El espacio se abrió y el interior de su Núcleo de Energía Divina le respondió de inmediato. El campo donde se encontraban las jaulas de los seres antiguos se reveló.
En el momento en que la forma prestada de emperador gárgola de Lucien entró a la vista, el campo estalló.
Los ojos se dirigieron hacia él. La ira ardió. El orgullo se recordó a sí mismo. El odio surgió como un veneno antiguo finalmente expuesto al aire.
—Abominación nacida de Piedra —tronó una voz.
—Que tu nombre sea reducido a cenizas y esparcido por el vacío —siseó otra—. Que cada ley que toques te rechace como putrefacción.
Una tercera rugió:
—Quebrador de juramentos.

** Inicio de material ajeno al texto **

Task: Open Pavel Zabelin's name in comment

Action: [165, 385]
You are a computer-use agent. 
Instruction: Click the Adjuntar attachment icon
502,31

Pequeño gusano con corona de mentiras. Beberé tu médula cuando tus trucos fallen.
Más voces se superpusieron, antiguas y viciosas.
Los ojos rojo sangre de Lucien destellaron.
Los instintos de gárgola surgieron. Un instinto depredador ascendió por sus venas prestadas como magma.
Su aura estalló hacia afuera.
La cámara se tensó. El aire ganó peso. Incluso los seres antiguos se estremecieron cuando el terror opresivo los cubrió como una montaña que se derrumba.
Por un latido, las jaulas vibraron.
Luego los seres antiguos se recuperaron y las maldiciones continuaron, más afiladas y más fuertes, alimentadas por la misma prueba de agresión que creían haber recibido.
Las garras de Lucien se cerraron.
Y entonces se detuvo.
Suprimió el aura tan abruptamente que el aire se sintió hueco por un momento.
Lucien permaneció quieto.
«¿Acabo de… perder el control?»
No había tenido intención de liberarlo. Sus palabras habían rozado algo crudo en él, y la plantilla prestada había respondido al insulto de la manera en que un emperador responde a la disidencia.
«Eso fue peligroso.»
Así sería como moriría.
Los seres antiguos confundieron la repentina contención con desprecio.
Rieron amargamente. Escupieron más maldiciones.
Lucien levantó una mano.
—Seniors —dijo cuidadosamente, forzando la voz a suavizarse bajo la piedra—. Soy yo.
Para demostrarlo, dejó que la energía divina se elevara.
Una corriente limpia se entrelazó a través de la bruma miasmática sin mancharse.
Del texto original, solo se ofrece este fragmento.